[Stored data entries]
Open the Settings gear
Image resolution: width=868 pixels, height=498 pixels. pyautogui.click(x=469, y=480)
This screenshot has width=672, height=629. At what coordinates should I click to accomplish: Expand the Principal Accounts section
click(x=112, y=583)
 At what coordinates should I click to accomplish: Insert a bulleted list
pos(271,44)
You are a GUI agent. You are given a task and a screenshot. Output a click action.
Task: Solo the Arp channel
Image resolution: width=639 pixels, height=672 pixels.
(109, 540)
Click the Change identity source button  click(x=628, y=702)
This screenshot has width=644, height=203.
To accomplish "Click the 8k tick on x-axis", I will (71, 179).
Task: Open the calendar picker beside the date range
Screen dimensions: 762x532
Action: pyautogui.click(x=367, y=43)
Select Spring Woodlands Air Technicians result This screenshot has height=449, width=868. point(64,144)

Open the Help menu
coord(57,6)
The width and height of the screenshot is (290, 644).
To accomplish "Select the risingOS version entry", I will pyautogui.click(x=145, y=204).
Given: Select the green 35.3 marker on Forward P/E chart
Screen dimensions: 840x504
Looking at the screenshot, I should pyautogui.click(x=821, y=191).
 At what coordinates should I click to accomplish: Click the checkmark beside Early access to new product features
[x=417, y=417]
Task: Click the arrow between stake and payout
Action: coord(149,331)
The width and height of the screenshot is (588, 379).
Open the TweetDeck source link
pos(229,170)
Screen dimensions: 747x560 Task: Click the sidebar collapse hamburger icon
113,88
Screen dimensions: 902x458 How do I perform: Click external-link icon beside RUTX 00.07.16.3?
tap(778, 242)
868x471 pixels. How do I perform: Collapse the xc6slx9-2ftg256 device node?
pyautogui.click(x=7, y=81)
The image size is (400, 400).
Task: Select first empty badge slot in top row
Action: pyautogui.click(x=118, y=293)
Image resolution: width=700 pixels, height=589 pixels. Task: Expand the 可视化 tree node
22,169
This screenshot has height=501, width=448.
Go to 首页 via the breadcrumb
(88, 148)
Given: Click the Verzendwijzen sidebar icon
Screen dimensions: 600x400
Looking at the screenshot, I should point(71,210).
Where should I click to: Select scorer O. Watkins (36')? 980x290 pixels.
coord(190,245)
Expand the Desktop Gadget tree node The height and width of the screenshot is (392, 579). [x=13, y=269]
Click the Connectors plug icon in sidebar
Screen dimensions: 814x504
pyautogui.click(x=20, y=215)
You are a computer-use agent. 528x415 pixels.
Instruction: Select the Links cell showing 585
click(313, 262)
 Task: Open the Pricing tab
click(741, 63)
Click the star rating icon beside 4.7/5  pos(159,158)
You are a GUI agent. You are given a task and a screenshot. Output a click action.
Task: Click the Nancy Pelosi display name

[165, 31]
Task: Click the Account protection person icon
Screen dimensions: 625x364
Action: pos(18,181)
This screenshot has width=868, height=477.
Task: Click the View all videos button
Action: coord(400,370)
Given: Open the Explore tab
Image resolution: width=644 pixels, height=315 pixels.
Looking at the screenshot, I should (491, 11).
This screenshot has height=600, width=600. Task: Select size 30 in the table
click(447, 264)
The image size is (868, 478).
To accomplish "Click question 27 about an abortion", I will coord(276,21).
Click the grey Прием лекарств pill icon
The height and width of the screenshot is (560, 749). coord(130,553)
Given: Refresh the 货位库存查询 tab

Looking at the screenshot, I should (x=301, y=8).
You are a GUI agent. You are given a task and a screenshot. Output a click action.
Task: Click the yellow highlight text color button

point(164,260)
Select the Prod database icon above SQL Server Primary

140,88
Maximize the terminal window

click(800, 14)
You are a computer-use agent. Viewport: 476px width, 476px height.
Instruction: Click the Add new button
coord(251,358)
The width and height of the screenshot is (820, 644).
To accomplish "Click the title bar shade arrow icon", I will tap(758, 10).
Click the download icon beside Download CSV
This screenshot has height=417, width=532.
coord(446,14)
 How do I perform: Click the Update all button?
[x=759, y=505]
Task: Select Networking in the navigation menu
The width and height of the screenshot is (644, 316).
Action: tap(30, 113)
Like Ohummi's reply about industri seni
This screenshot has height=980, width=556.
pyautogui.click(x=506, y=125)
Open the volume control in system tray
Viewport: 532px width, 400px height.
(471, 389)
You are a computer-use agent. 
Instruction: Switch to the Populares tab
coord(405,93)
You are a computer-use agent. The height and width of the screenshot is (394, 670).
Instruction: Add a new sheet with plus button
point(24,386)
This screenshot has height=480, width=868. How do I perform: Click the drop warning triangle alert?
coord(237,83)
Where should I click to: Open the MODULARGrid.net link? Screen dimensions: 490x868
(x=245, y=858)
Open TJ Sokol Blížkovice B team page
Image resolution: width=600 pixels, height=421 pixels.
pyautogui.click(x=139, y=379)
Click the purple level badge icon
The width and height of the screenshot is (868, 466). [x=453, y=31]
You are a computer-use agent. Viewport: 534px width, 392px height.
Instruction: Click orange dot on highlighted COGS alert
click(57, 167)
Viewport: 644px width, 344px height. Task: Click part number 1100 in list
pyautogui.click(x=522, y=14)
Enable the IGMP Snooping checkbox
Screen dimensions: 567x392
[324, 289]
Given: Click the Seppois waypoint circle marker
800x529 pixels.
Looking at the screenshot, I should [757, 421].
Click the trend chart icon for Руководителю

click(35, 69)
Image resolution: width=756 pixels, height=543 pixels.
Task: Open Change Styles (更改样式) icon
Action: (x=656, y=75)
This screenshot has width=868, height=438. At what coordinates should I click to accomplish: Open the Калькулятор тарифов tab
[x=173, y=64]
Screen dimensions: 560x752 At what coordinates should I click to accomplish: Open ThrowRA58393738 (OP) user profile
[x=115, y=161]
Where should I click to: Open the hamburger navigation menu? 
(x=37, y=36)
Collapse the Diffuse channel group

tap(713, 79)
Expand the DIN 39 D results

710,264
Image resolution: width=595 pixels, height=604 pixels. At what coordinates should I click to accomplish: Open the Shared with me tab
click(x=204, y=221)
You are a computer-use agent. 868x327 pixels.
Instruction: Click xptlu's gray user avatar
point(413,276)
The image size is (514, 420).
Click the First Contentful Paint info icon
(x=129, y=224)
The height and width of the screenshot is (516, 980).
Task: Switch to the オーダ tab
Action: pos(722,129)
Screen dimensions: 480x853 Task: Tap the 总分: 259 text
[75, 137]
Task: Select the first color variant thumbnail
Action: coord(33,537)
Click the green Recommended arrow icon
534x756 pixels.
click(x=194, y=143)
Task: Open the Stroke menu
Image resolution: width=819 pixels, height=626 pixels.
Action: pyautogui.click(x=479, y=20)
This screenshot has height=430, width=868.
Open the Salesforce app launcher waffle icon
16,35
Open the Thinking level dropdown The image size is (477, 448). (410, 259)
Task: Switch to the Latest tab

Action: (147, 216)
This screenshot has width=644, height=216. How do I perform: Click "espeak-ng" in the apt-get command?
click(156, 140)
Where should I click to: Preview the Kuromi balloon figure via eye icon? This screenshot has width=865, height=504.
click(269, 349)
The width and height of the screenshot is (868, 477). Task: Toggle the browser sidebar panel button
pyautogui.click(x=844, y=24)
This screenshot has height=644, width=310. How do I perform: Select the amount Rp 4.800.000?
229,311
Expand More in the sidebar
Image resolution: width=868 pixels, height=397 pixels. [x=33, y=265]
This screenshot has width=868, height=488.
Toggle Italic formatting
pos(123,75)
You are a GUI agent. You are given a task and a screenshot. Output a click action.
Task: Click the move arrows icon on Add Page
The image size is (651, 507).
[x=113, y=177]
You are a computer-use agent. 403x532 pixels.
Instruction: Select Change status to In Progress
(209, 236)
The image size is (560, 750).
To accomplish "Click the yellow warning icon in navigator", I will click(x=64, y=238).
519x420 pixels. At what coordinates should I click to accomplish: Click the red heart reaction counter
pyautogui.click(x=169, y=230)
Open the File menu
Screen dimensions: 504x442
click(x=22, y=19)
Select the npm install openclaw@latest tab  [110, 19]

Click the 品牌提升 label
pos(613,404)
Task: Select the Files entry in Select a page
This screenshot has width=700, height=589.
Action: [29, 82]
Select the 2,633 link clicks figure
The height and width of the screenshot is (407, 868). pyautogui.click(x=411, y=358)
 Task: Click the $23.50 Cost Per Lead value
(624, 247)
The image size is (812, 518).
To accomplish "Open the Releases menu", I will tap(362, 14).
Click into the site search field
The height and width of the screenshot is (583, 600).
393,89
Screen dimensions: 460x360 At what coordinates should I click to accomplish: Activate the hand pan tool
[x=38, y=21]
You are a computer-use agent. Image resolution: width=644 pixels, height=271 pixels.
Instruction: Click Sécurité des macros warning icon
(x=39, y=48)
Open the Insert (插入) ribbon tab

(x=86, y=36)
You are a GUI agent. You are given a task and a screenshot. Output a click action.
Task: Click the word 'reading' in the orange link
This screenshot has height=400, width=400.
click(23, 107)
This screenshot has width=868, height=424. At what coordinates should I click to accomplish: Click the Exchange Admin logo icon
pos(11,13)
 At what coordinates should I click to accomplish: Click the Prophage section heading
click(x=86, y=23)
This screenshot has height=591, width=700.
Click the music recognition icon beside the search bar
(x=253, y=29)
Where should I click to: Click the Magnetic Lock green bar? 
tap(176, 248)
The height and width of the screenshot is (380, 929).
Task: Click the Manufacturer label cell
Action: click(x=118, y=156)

• **DIRECTIONS FOR THIS TASK**:
Your response should hold the lines from the first line of the entries above through the line with "This screenshot has width=644, height=203.", each retyped exactly, and nothing else.

• **ANSWER TO THE EXERCISE**:
Open the Settings gear
Image resolution: width=868 pixels, height=498 pixels. pyautogui.click(x=469, y=480)
This screenshot has width=672, height=629. At what coordinates should I click to accomplish: Expand the Principal Accounts section
click(x=112, y=583)
 At what coordinates should I click to accomplish: Insert a bulleted list
pos(271,44)
You are a GUI agent. You are given a task and a screenshot. Output a click action.
Task: Solo the Arp channel
Image resolution: width=639 pixels, height=672 pixels.
(109, 540)
Click the Change identity source button  click(x=628, y=702)
This screenshot has width=644, height=203.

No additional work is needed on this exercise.